Matemática da Vida

Aprendi que a “Matemática da Vida” se difere e muito da que se aprende nas escolas.

Pense comigo:

Quando se divide um sorriso, na verdade se multiplica a coragem no outro e pelo outro. Quando se subtrai uma perda, adiciona-se uma vitória logo após. Que nem sempre toda soma leva a um total satisfatório. Que ao multiplicar muito corre o risco de não poder usufruir dos frutos. Que a fração do tempo não se compara à eternidade que se é esperada. Que os intervalos que damos a nós mesmos nos levam a um crescimento pessoal. Que não existe somente a regra de três, mais a de uma multidão. Que somos matrizes únicas no universo gigantesco.

Que grandezas proporcionais devem sempre ser diretas e nunca inversas. Que áreas são espaços limitados para cercar os homens. Que escala é a razão de se estar indo rumo a um porto seguro. Que o elemento neutro não reage pelas injustiças que ele mesmo comete em sua vida. Que tangente é a saída mais fácil e simplória da omissão. Que sete é o número da perfeição e não a conta do mentiroso. Que não há problema sem solução. Que nem sempre a medida é igual para todos. Que porcentagem é a estatística para deixar o povo sem metas. Que juros se espalham como vírus trazendo miséria e enriquecendo a um tanto considerável. Que a união é ainda pouca para se formar um grande conjunto. Que mesmo um zero à esquerda sem vírgula tem um grande valor significativo quando se olha o todo.

Que interseção é orar com ação. Que ponto é onde se quer chegar, que reta é de onde se partiu e que plano é o recurso usado se algo não der certo. Que derivadas são suposições e incertezas. Que chaves abrem portas, portões e cadeados; que colchetes são apenas fugas isoladas da realidade. Que há ainda uma certa quantidade de números pares fazendo a diferença ímpar. Que determinantes são resultados de conquistas realizadas. Que negativo não é oposto ao positivo, mas oposto a si mesmo. Que um mais um, não é dois, é um com todos e para todos. Que mesmo o volume também é vazio e causa solidão. Que capacidade é um reservatório para despejar ideais dos quais todos poderão ter acesso.

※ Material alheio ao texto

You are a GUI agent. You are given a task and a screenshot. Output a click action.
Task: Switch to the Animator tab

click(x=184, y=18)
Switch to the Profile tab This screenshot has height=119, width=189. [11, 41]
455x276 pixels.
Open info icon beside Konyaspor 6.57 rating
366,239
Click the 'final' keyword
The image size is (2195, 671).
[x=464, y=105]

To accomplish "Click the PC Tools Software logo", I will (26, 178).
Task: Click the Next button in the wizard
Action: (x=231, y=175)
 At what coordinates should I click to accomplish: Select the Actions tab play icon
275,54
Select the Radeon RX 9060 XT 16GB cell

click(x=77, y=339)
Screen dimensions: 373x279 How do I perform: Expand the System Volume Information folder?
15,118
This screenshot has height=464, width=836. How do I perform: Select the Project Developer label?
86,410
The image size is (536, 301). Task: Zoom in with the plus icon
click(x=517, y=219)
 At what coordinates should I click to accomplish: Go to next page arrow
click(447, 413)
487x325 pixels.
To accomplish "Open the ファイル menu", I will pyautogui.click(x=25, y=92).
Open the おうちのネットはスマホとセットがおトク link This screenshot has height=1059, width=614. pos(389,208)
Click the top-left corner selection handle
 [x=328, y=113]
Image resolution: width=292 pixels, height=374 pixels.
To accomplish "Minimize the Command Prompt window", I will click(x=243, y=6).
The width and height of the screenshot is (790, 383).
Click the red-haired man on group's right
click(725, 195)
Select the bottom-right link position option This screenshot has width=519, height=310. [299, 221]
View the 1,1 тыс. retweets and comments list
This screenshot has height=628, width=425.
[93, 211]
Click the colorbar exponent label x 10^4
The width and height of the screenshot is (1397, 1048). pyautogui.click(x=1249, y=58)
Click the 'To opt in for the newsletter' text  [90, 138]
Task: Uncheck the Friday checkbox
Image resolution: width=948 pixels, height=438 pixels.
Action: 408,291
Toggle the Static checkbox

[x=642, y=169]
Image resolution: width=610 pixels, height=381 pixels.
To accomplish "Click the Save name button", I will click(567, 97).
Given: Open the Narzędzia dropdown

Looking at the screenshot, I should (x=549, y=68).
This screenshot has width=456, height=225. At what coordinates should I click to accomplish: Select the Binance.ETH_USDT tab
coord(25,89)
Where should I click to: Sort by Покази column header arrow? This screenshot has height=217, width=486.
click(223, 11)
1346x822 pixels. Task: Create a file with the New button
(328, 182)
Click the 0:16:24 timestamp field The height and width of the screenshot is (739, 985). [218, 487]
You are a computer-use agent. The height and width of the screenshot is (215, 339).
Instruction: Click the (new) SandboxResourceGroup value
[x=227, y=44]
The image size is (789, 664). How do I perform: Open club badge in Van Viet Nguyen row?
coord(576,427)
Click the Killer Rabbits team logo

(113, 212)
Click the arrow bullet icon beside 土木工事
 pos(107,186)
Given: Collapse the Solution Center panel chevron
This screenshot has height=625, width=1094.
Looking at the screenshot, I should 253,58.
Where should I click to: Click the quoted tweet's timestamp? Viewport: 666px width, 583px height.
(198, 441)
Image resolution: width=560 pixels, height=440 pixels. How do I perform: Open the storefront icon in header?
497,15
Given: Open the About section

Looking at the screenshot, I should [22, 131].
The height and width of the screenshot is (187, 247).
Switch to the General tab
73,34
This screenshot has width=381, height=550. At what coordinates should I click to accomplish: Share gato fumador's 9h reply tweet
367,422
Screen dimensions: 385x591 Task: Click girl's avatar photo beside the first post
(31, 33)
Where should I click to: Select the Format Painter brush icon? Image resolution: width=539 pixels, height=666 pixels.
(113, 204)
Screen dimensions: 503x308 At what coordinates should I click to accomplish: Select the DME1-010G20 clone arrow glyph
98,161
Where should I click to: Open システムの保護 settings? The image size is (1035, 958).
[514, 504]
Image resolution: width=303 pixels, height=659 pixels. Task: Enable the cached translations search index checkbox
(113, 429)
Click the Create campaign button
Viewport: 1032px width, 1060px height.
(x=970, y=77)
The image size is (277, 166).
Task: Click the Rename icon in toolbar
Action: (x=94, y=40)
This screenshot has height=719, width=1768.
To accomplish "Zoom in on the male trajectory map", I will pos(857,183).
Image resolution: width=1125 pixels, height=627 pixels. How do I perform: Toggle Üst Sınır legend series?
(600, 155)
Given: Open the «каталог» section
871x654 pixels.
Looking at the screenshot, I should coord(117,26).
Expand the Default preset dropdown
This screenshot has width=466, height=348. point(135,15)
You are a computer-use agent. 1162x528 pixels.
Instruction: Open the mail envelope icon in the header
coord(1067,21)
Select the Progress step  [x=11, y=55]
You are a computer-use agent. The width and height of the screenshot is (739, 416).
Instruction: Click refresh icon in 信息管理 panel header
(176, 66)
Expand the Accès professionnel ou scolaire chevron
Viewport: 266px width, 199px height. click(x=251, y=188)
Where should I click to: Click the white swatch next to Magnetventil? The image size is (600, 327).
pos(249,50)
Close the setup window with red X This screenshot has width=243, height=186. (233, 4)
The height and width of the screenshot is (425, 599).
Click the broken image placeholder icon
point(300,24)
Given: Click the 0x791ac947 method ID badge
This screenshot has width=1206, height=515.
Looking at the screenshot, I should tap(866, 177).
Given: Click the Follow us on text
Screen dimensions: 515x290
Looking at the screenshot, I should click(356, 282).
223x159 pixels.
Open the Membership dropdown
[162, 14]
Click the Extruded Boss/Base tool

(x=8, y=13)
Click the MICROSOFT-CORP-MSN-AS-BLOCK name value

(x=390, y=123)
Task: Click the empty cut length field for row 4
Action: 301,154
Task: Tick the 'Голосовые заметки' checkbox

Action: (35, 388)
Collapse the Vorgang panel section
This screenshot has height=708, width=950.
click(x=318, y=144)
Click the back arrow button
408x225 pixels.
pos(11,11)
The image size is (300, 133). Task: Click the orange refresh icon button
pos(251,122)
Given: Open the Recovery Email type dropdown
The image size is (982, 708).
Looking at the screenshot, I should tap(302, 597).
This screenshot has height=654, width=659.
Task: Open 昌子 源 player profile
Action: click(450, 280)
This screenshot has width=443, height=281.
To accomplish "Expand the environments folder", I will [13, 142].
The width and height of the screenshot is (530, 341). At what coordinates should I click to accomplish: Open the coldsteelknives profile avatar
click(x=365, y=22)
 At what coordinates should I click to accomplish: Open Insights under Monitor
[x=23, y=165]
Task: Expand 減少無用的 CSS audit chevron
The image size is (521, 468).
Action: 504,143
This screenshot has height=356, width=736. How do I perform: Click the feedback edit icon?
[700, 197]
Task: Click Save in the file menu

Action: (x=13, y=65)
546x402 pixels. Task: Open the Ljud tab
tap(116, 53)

Que coordenada é o passo que se dá no momento decisivo. Que algarismos mostram quantidades de seres de todas as espécies na Terra, porém não mostram corações dispostos a mudar o rumo da história através do amor. Que sinais e regras às vezes, são ignorados pelos mais fortes que aniquilam os mais fracos. Que não há limites quando o objetivo é alcançar o infinito. Que paralelas podem muitas vezes se cruzar, basta olhar o vizinho que mora na rua acima da sua. Que parábolas salvam vidas como as de Jesus. Que vértice é para onde tudo se converge. Que horas, às vezes nos fazem escravos do tempo. Que Alfa e Ômega não são simplesmente letras de um alfabeto grego, mas é Deus em seu poder supremo. Que x e y não são termos desconhecidos, mas sim a gênesis da vida – os cromossomos. Que ao se inverter um sinal talvez amanhã não haja mais história. Que romanos, hindus, árabes são todos iguais.

Na Matemática da Vida é reprovado somente quem quiser, o problema é que muitos estão querendo, e com isso a igualdade tão sonhada fica à deriva. Mas sempre haverá um barco no fim para resgatar àqueles que queiram recomeçar. Não fique de fora da grande Arquitetura de Deus.